The 38th Session of the Executive Council of the Organisation for the Prohibition of Chemical Weapons (OPCW) has recommended to all States Parties to the Chemical Weapons Convention (CWC) the adoption of a change to Part V of the Verification Annex of the CWC, allowing for a former chemical weapons production facility (CWPF), declared by the Libyan Arab Jamahiriya, to be converted to purposes not prohibited by the Convention. This recommendation by the Executive Council does not alter the text of the articles of the CWC.
The Convention had foreseen that, in exceptional cases that fulfill the criterion of a compelling need, a former CWPF may be converted to peaceful purposes, rather than destroyed, and this converted facility will be subject to the CWC verification regime. In compliance with the timelines specified by the Convention, this conversion would have to have been completed within six years after the Convention’s Entry into Force, i.e., by 29 April 2003. In order to provide an incentive to those States that have not as yet joined the Convention, as well as those that have recently joined and declared former CWPF’s, the Council has recommended that this change be made. This proposal is made to further the universality of the Convention, since such conversion requests can be approved under exceptional circumstances although the timelines have already passed.

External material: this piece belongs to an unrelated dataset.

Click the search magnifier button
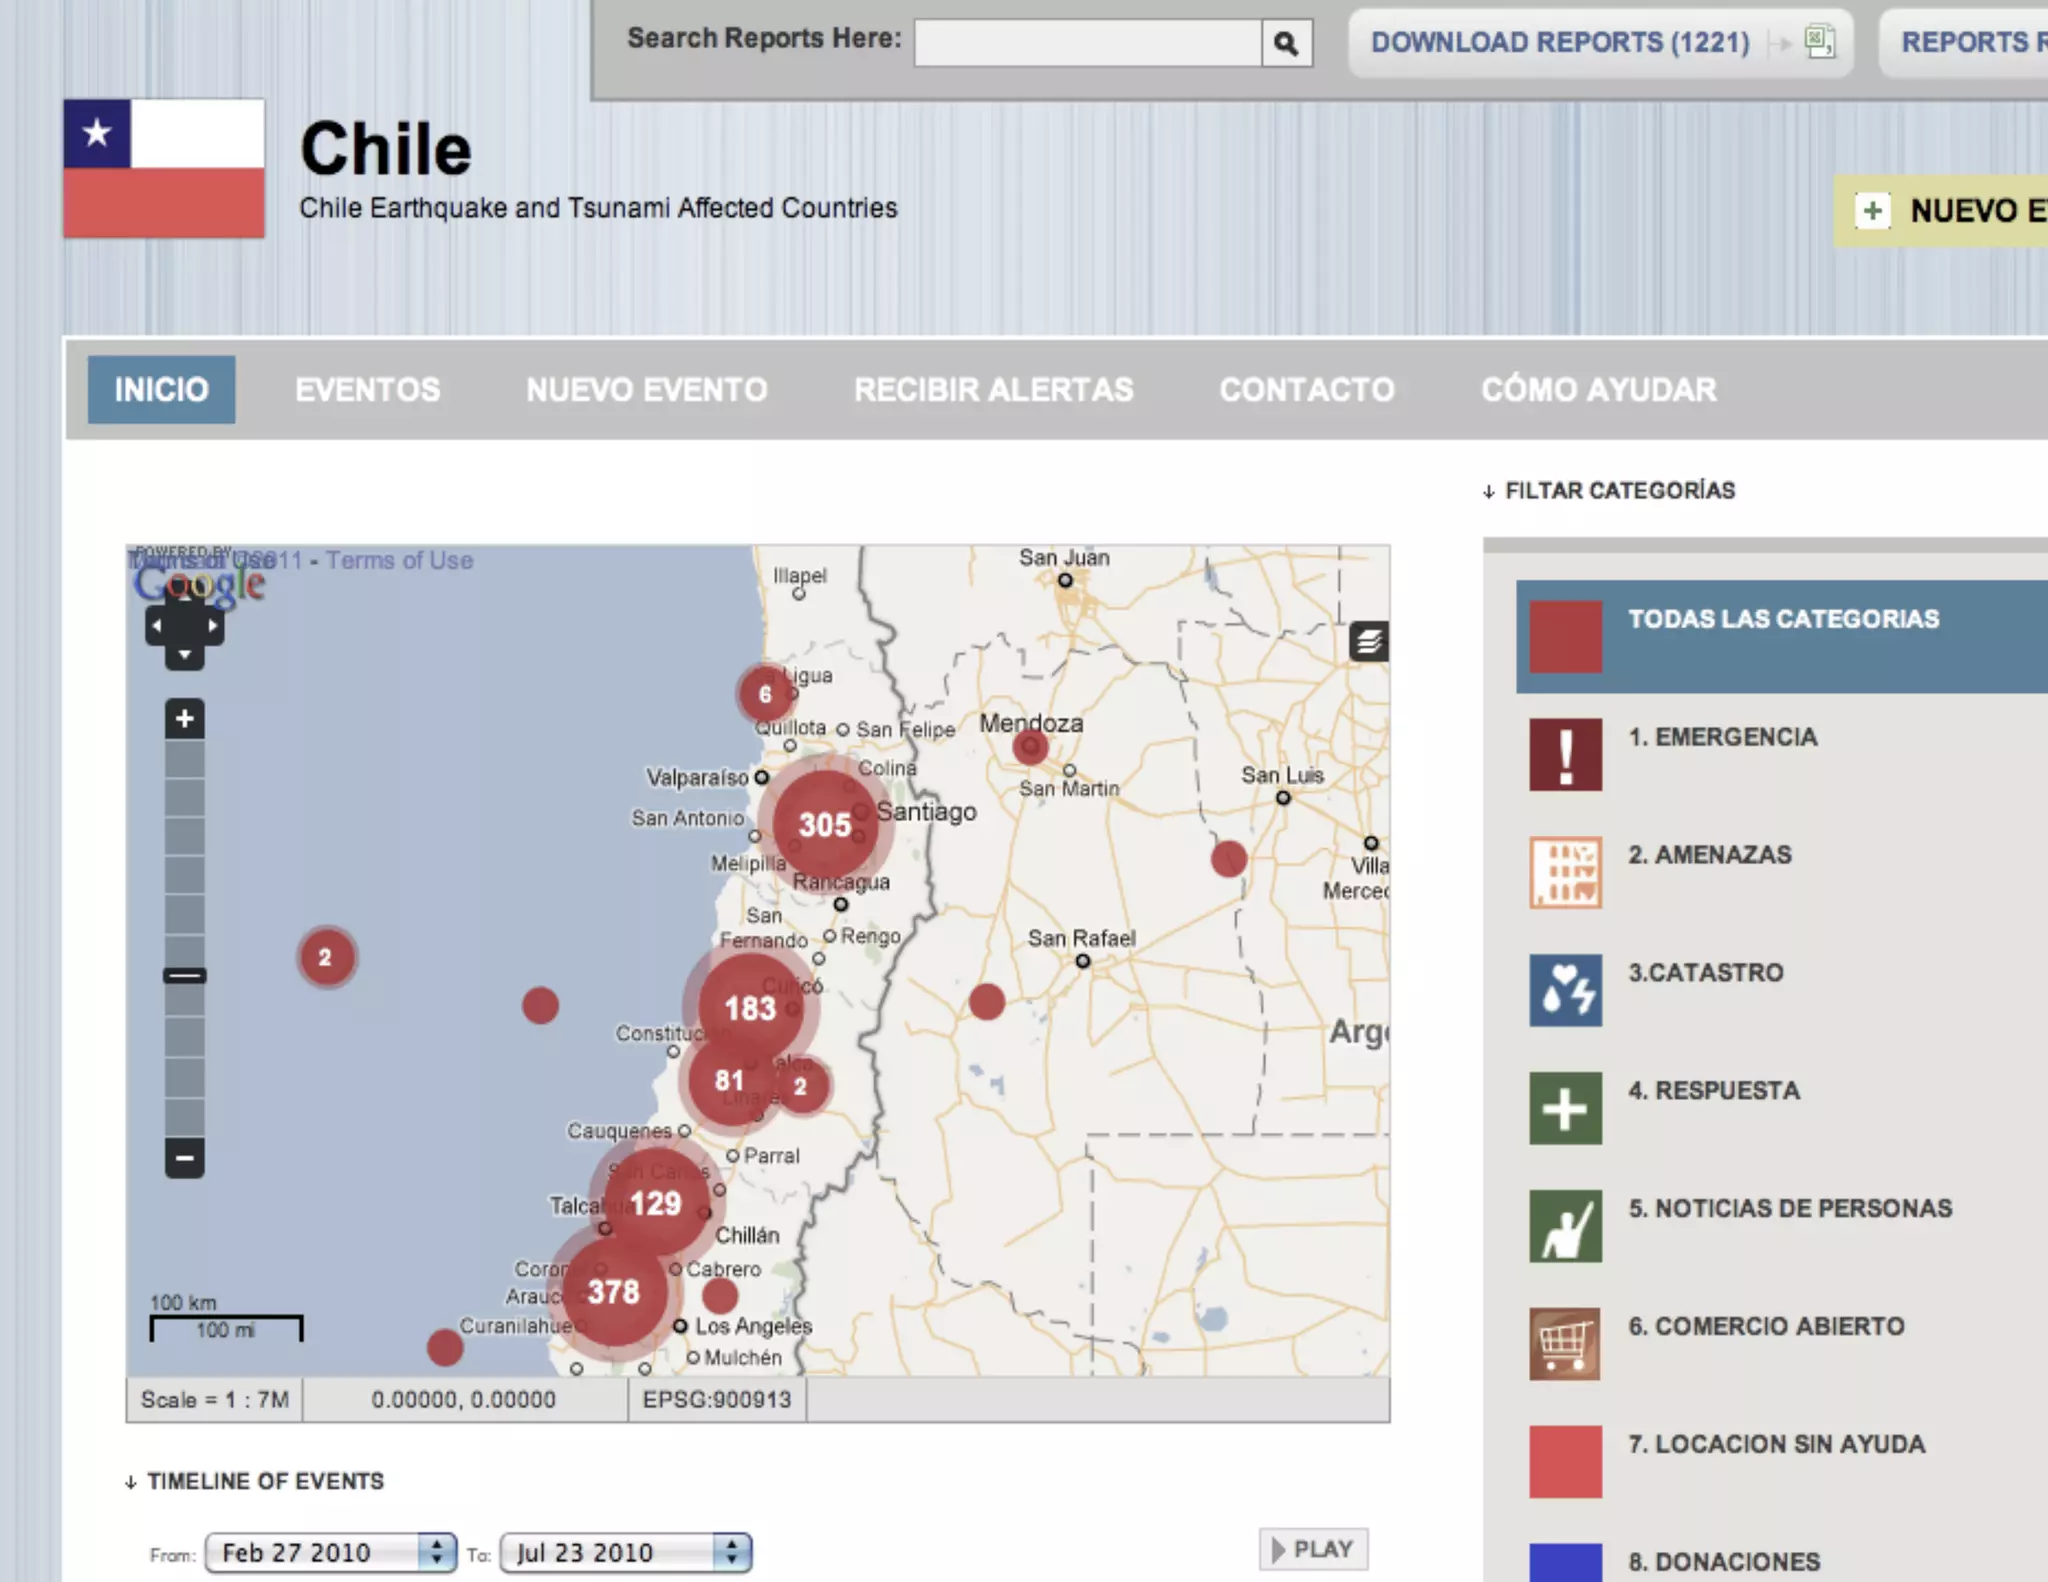Viewport: 2048px width, 1582px height. pos(1286,43)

The Council’s recommendation marks a positive step, enabling the OPCW’s penultimate decision-making organ, the Conference of the State Parties, to consider the request by the Libyan Arab Jamahiriya to approve its request for the conversion of a former CWPF to peaceful purposes. In this case, it is foreseen that the facility would be utilized to produce low-cost vaccines and medicines for diseases such as HIV/AIDS, malaria and tuberculosis for the African continent. The CWC entered into force for Libya on 5 February 2004.

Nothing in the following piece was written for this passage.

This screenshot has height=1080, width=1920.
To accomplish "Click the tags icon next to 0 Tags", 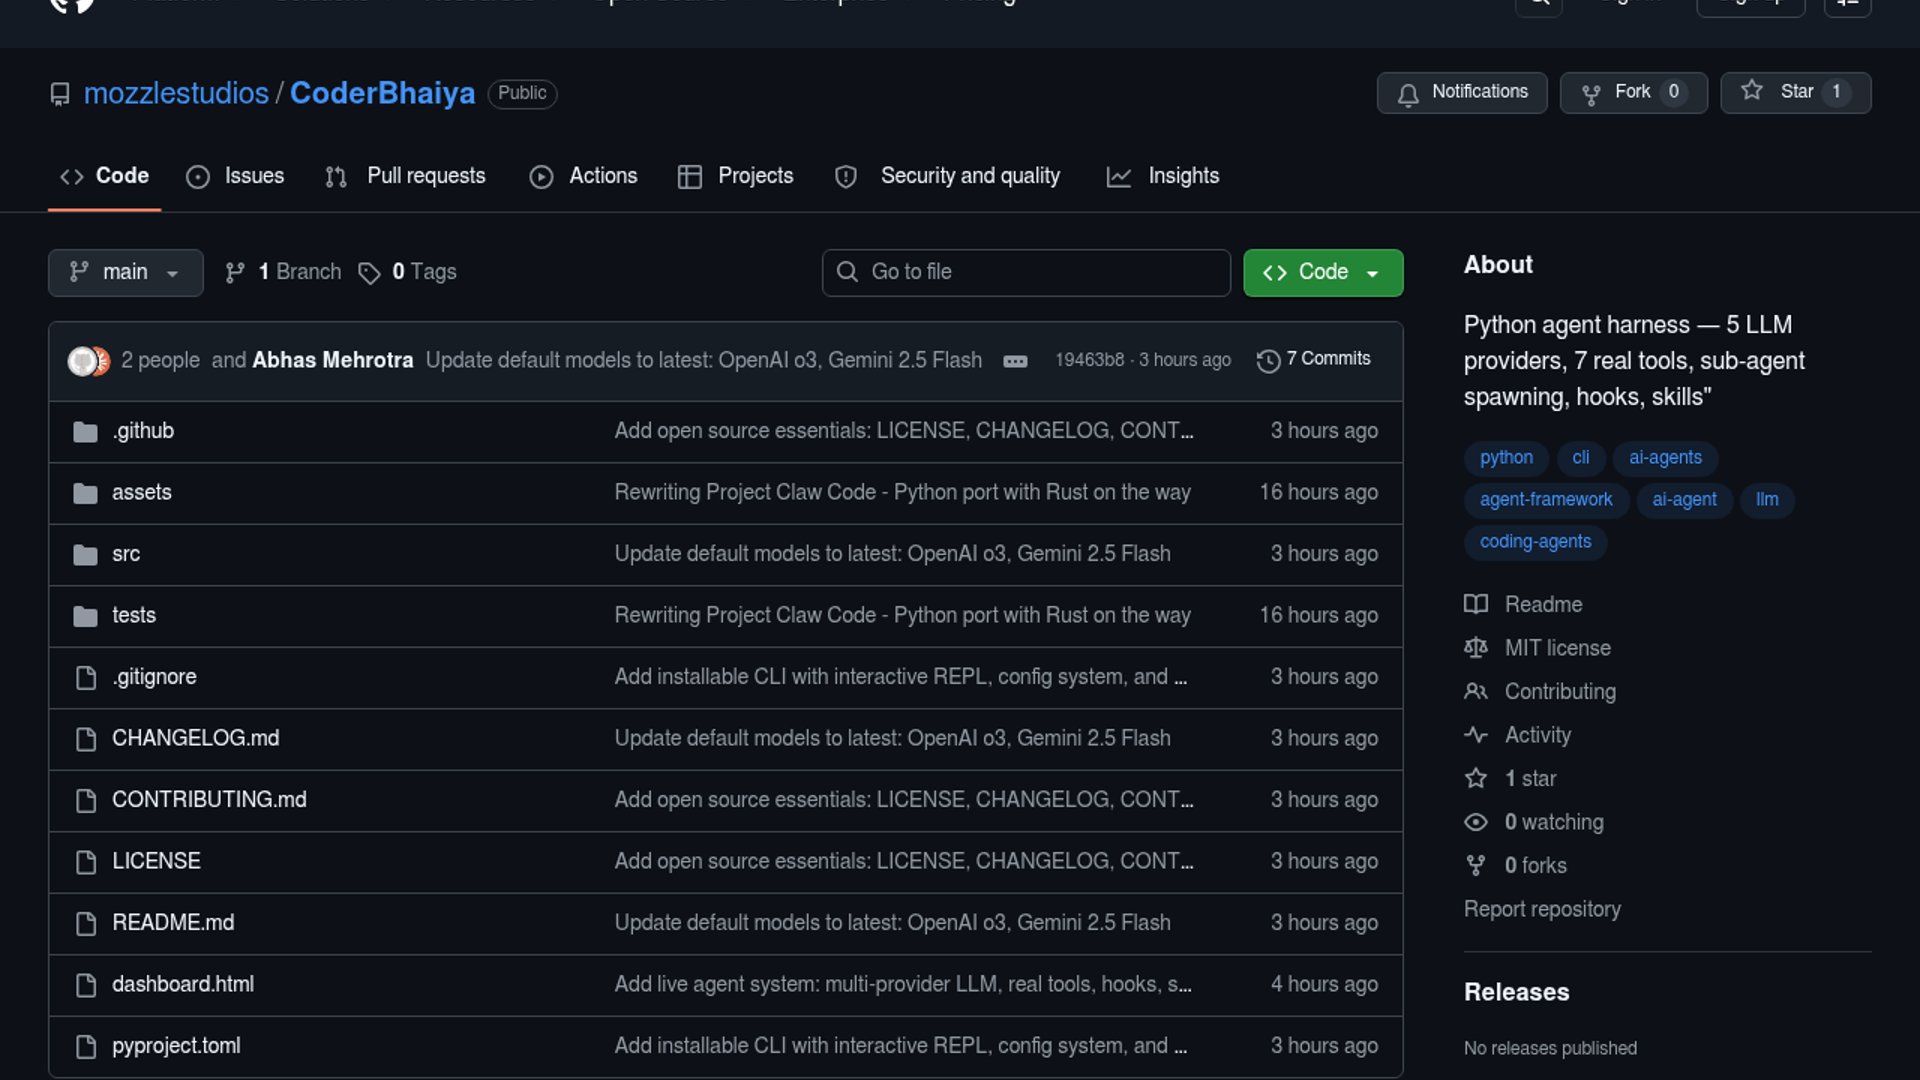I will (x=369, y=273).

In his address to the 38th Session, OPCW Director-General, Ambassador Rogelio Pfirter, recognized the dedication and the thorough and professional manner in which the Libyan authorities have been working with the OPCW. He noted further that rapid progress has been made in the destruction of the Libyan declared Category 3 chemical weapons, and on its plans for the destruction of its Category 2 chemical weapons. Ambassador Pfirter welcomed the Executive Council’s recommendation to approve the change to the Convention as an “eminently sensible way of resolving the problem and paving the way for what we all, starting with the Libyan Arab Jamahiriya, want: to have done with Libyan chemical weapons once and for all. The proposal allows for this process to take place under strict monitoring and in this sense it also reinforces the Convention’s regime.” The Director-General also emphasized the lofty humanitarian purpose to which the plant will be turned once converted.